Jóvenes a cualquier edad: la trampa en la celebración de lo juvenil
Hacerse un mimo me resulta una de las más reveladoras de las expresiones, siempre gráficas y elocuentes, del idioma argentino. Amén de una alta frecuencia de uso, tiene la peculiaridad de que, aunque provenga y nos remita a la esfera mullida de los cariños infantiles, se la emplea para justificar los pequeños o grandes gustos y placeres claramente materiales que una persona adulta está en medida de darse a sí misma. Una amiga nostálgica de los 70, y ya en sus 70 ella misma, definió como un mimo que se daba la entrada –de precio astronómico– al recital de una legendaria estrella de rock.
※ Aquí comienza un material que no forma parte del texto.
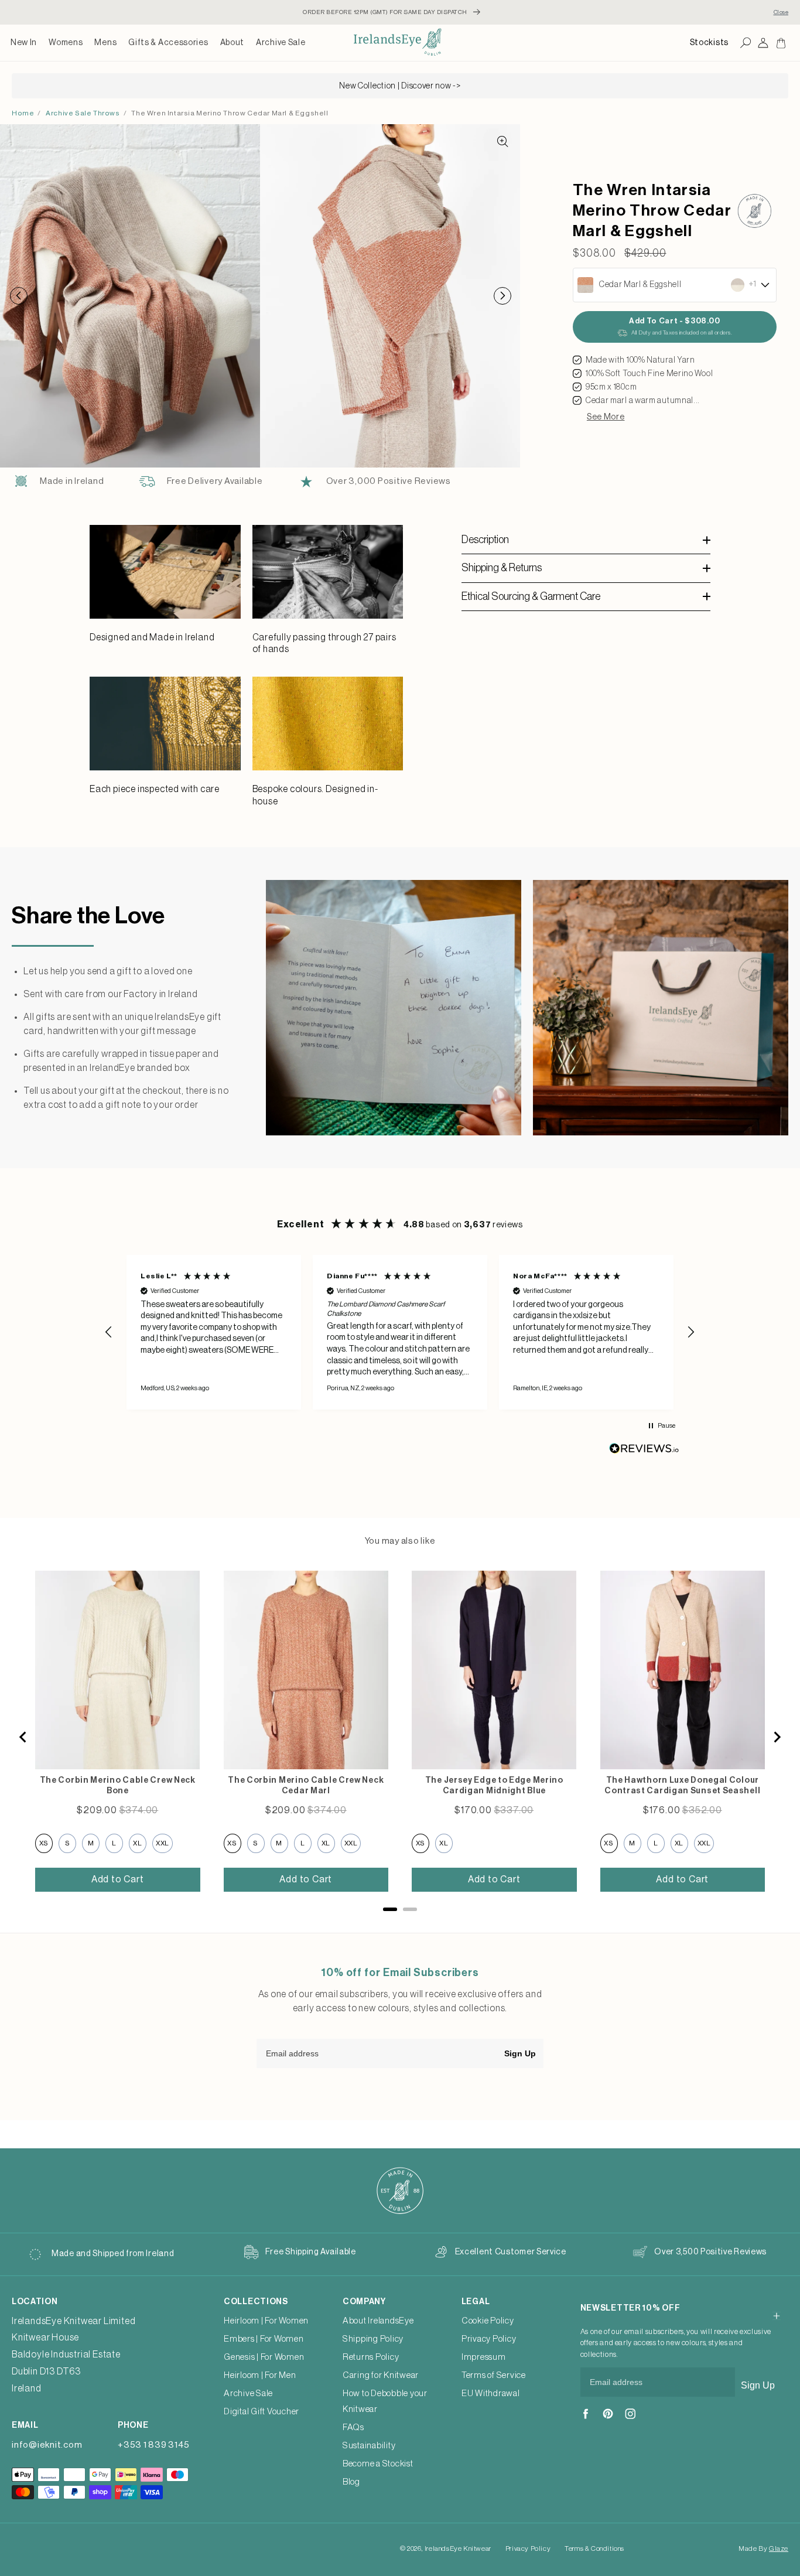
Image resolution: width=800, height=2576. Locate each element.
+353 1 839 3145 (153, 2445)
En la sociedad del consumismo el ideal de sí tiende a rejuvenecer cada vez más. Los 20 abriles de la mística tanguera no son ya el punto nostálgico de encuentro con un pasado de primeros amores y primeras frustraciones. Lo que hoy a los 40 se idealiza es la infancia escolar y el inicio de la pubertad, envueltas en el halo de las pantallas de televisores y videoconsolas.
Una sensibilidad juvenil impregna y domina a la industria del entretenimiento, de la que la moda ha devenido una rama más. Pero hay una trampa en esta celebración de lo joven. No es la juventud actual la que lo practica, sino la generación del baby boom, a la que pertenezco, el grupo etario nacido, aproximadamente, entre 1945 y los primeros años 60 y que sigue, seguimos, al pie del cañón, participando del hacer las cosas como sino existiera la palabra jubilación.
Es un hecho que escapa a una gran mayoría de comentaristas. Y, sin embargo, el ADN baby boomers está presente, flagrante, en cada una y todos los fenómenos de la cultura popular.
Son, para bien o/y para mal, sus modos de representación –sus predilecciones, sus fantasías–, y sus necesidades sociales lo que, por ejemplo, ha impulsado a la ropa deportiva, el sportswear, al primer puesto del escalafón del gusto contemporáneo y ha hecho de las pocas grandes empresas que la dominan las dueñas del mercado, al que imponen su repertorio de prendas básicas, una fusión de referencias medievales y design futurista, y sus contenidos simbólicos, como, en especial, la agilidad, la energía, el ímpetu, el atractivo sensual, que remiten a la juventud del cuerpo, exaltándola.
No es casual entonces que, trasladado al abanico de todas las modas, esta eclosión de juvenilismo haya reactualizado un espécimen como la femme enfant, la mujer niña de los años 50, encarnada por Carroll Baker en Baby Doll y por Brigitte Bardot a lo largo de casi toda su carrera, un personaje que aunque hoy sospechoso y anacrónico anda transitando ciertas pasarelas.
Mientras tanto, podemos alegrarnos de que en la calle, también las locales, desfilen las lolitas longevas, señoras maduras adictas al color y la soltura, a la melena maleza o al corte pixie, en todas las gamas de amarillos, naranjas y rojas, a las Converse o la sandalia de taco con zoquete. Su duplicado masculino es el pibe sesentón, motoquero avispado, pilar de sala de fitness, indiferente al protector solar pero proclive a la sombra de barba, que a la remota corbata antepone la remera marinera de rayas azules.
Coronan la categoría las dos estrellas, artistas superiores que aquí nos acompañan, Joni Mitchell y Elton John en versión 2019, confirmándonos de que no hay estilo sin sustancia –ni sin tomarse a la ligera, con espíritu joven.